# [SOURCE EXTRACT]
DIRECT DIAL: +1 212 692 1036
PERSONAL FAX: +1 212 202 6094
E-MAIL: dnfeldman@duanemorris.com

 

www.duanemorris.com

 

 

 

 

 

 

 

June 25, 2018

 

Mara L. Ransom
Assistant Director
Office of Consumer Products
U.S. Securities and Exchange Commission
100 F. Street N.E.
Washington, D.C. 20549

 

  Re:  The Lovesac Company
Registration Statement on Form S-1
Filed April 20, 2018
File No. 333-224358

 

Dear Ms. Ransom:

  

On behalf of The Lovesac Company (the “Company”), we respond as follows to the Staff’s comment letter, dated June 25, 2018, relating to the above-captioned registration statement on Form S-1 filed with the Commission on April 20, 2018 (the “Registration Statement”). Captions and page references herein correspond to those set forth in Amendment No. 4 to the Registration Statement, a copy of which has been marked with the changes from the original Registration Statement. Capitalized terms used but not defined in this letter shall have the meanings ascribed to such terms in the Registration Statement.

 

Please note that for the Staff’s convenience, we have recited each of the Staff’s comments and provided the Company’s response to each comment immediately thereafter.

  

Risk Factors

 

Risks Relating to this Offering and Ownership of Our Common Stock

 

Anti-takeover provisions in our charter documents . . . ., page 33

 

1. We note that you have filed your amended and restated articles of incorporation as Exhibit 3.3 to the instant amendment. Please revise the disclosure here to ensure consistency with the provisions therein and with those in your amended and restated bylaws filed as Exhibit 3.2. In that regard, we note that the disclosure in your first, third, fourth, fifth, and sixth bullet points appear to be inconsistent with provisions in your amended and restated articles of incorporation and bylaws.

 

The Company has revised the disclosure on page 33 of the Registration Statement to update the information with provisions in the Company’s amended and restated articles of incorporation and bylaw.

 

Duane Morris llp      
1540 BROADWAY    NEW YORK, NY 10036-4086 PHONE: +1 212 692 1000    FAX: +1 212 692 1020

  

 

 

  

 

June 25, 2018

Page 2

 

Dilution, page 40

 

2.

# [RECORD SET]
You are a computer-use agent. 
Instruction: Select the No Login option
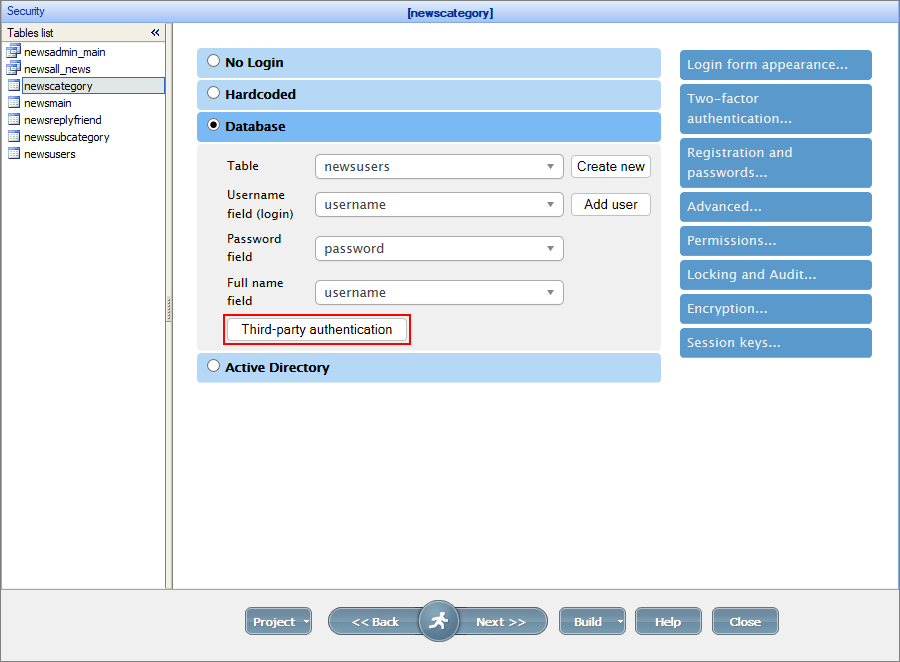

* * *

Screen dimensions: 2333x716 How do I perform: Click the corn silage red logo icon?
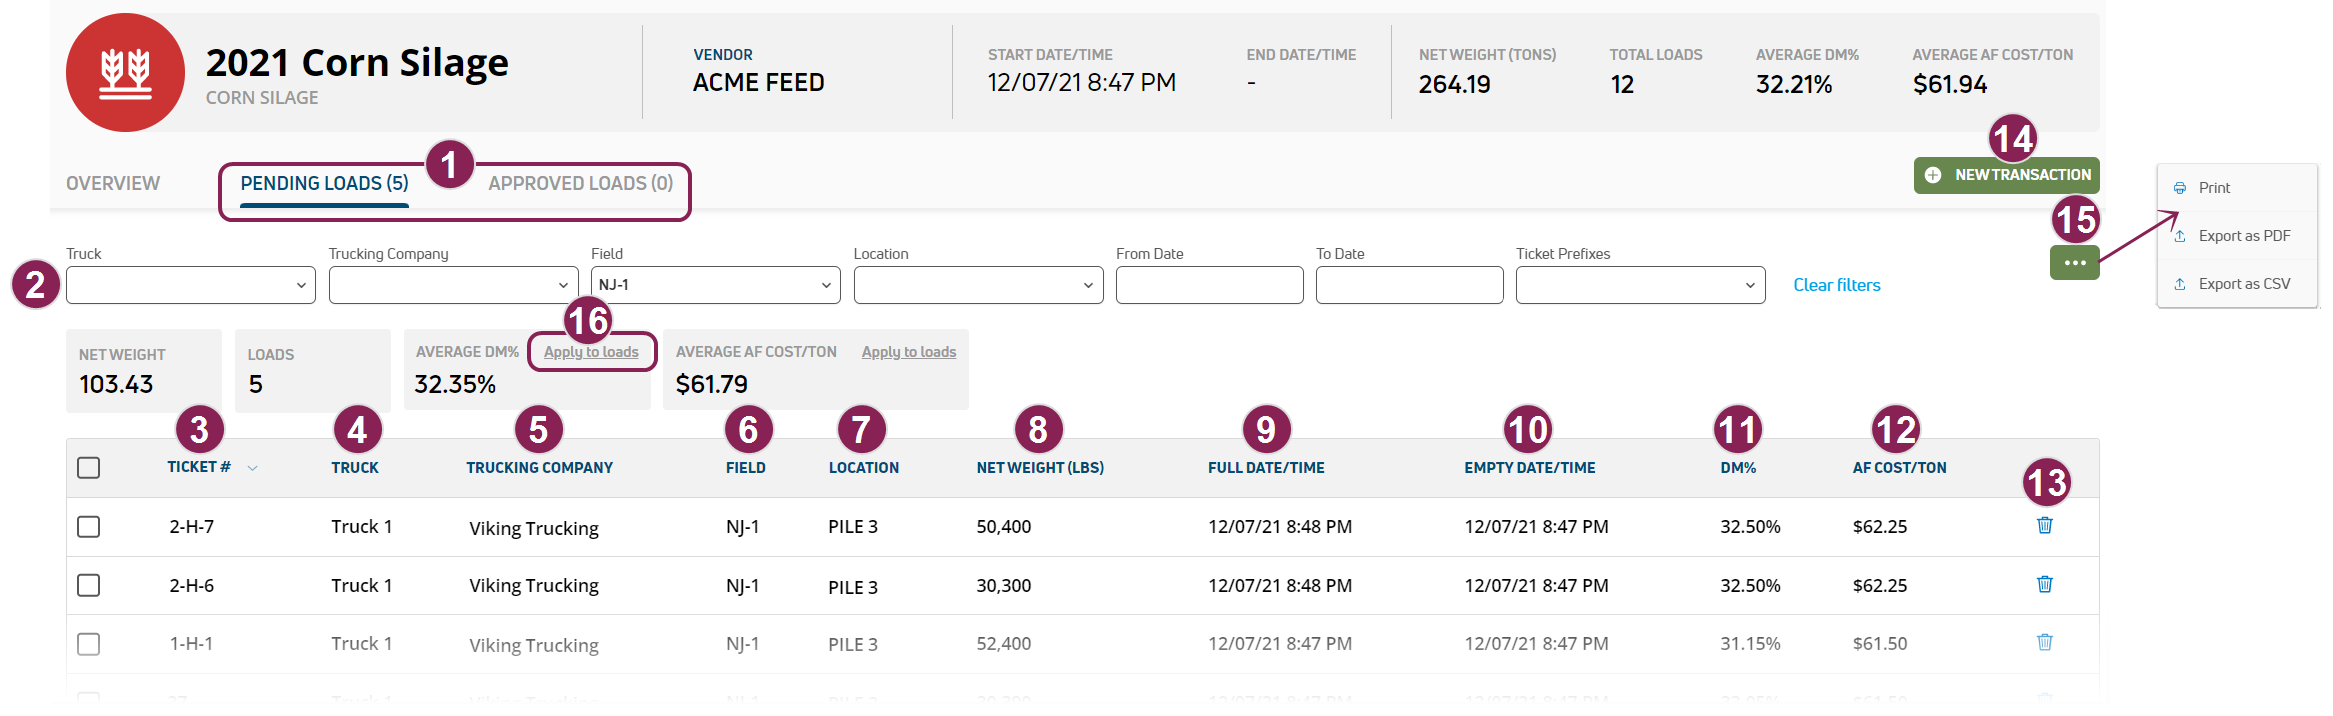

# [TASK INSTRUCTIONS]
1. In the Lovesac response letter, what exhibit number is given for the amended and restated bylaws?
2. Please pick up the Lovesac response letter after its final line and continue it.
The listing in the two blocks comes from another source.

# [ANSWERS GIVEN]
1. Exhibit 3.2.

2.
It appears your pro forma as adjusted net tangible book value would increase by approximately $0.26 per share for a $1.00 increase in the offering price and not the $0.76 you disclose. The change of $0.76 that you disclose appears to represent the change in dilution per share to new investors resulting from a change in offering price rather than the change in pro forma as adjusted net tangible book value per share resulting from a change in offering price. Accordingly, please revise your disclosure.

 

The Company has revised the disclosure on page 40 of the Registration Statement to correct the per share amount increase as a result of a $1.00 increase in the offering price.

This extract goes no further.